Luego de la conclusión del rodaje, la película estuvo esperando que la obra de teatro salga de cartel durante un año. Como finalmente no sucedía –de hecho se mantuvo cuatro años más– la Fox decidió estrenarla en 1969 y debió pagar el elevado resarcimiento que exigía el empresario teatral David Merrick. La catástrofe se completó cuando, después del estreno, las críticas fueron indiferentes y las recaudaciones no cumplieron con las expectativas de los ejecutivos. Esto no significó que la película no tuviera público, pero sí que este resultó mucho menor del esperado. Como el costo de la producción era tan elevado, exigía un éxito rotundo para que películas con semejantes ambiciones pudieran seguir haciéndose. Como una impensada paradoja, Hello Dolly!, pensada para celebrar una tendencia, se convirtió en el síntoma del final de una era, una película hecha de acuerdo a las coordenadas de un sistema que ya no podía seguir funcionando en el seno de Hollywood.
Ese mismo 1969, Bob Fosse debutó con Sweet Charity en el cine, y pese a que no fue un gran éxito y sufrió por las comparaciones con la obra de teatro que le había dado origen –y el reemplazo de la bailarina Gwen Verdon por la estrella Shirley MacClaine- dejó en claro que el musical entraba en una nueva etapa.
Los 70 fueron años de una ingeniería más realista para el género, un regreso a los entornos de backstage, una clara apropiación de la música rock y la explosión del disco, y una creciente conexión con las demandas de un público que sentía que el género había despegado demasiado en su ambición de fantasía. Cabaret, Tommy, Fiebre de sábado por la noche, Hair, All That Jazz fueron los grandes hitos de aquel tiempo.
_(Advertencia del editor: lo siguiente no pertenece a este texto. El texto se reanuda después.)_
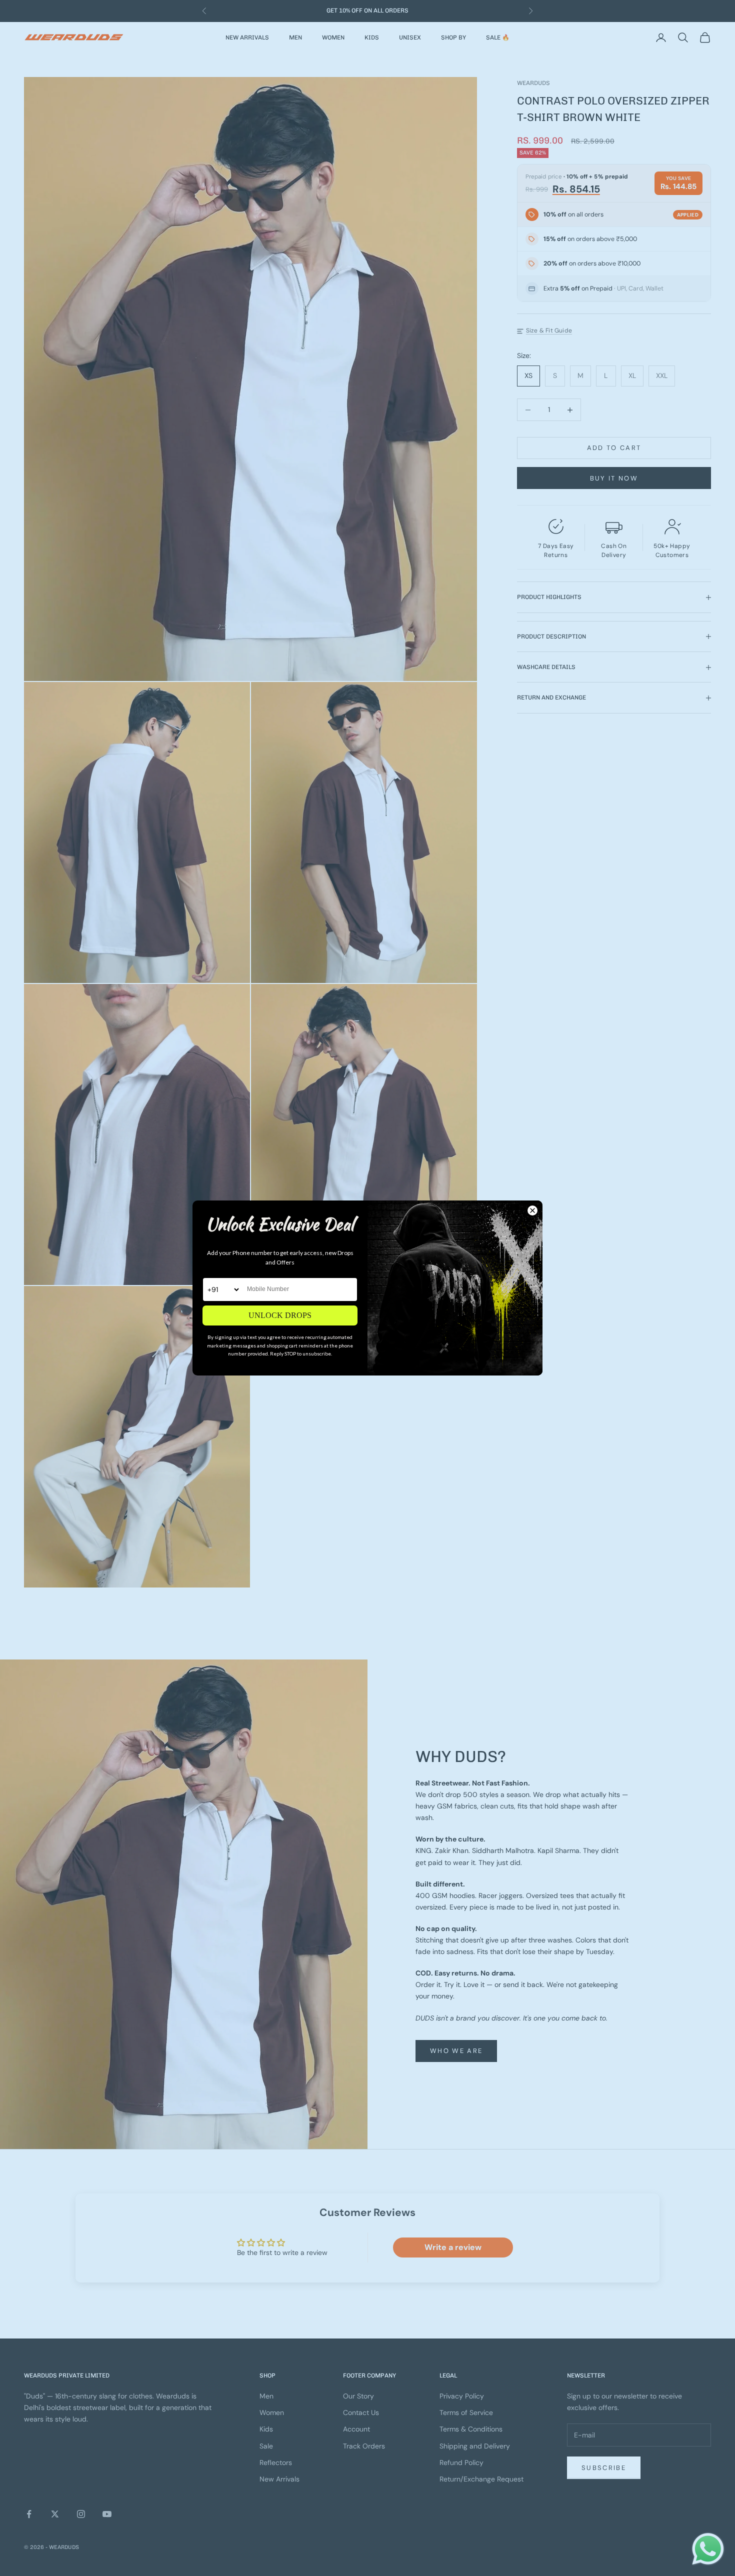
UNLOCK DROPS (280, 1315)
Pero Hello Dolly! tuvo una extraña revancha: hace diez años la inclusión de algunas imágenes musicales como guiño clave de la película de animación de Pixar-Disney, Wall-E, puso de moda a la epopeya de la Fox para una nueva generación. Se dispararon las ventas de DVD en Gran Bretaña, volvieron a emocionarse con el número "Its Only Take a Moment" de Michael Crawford y Marianne McAndrew, y la voz de Barbra Streisand volvió a sonar como siempre, única como si el tiempo no hubiera pasado.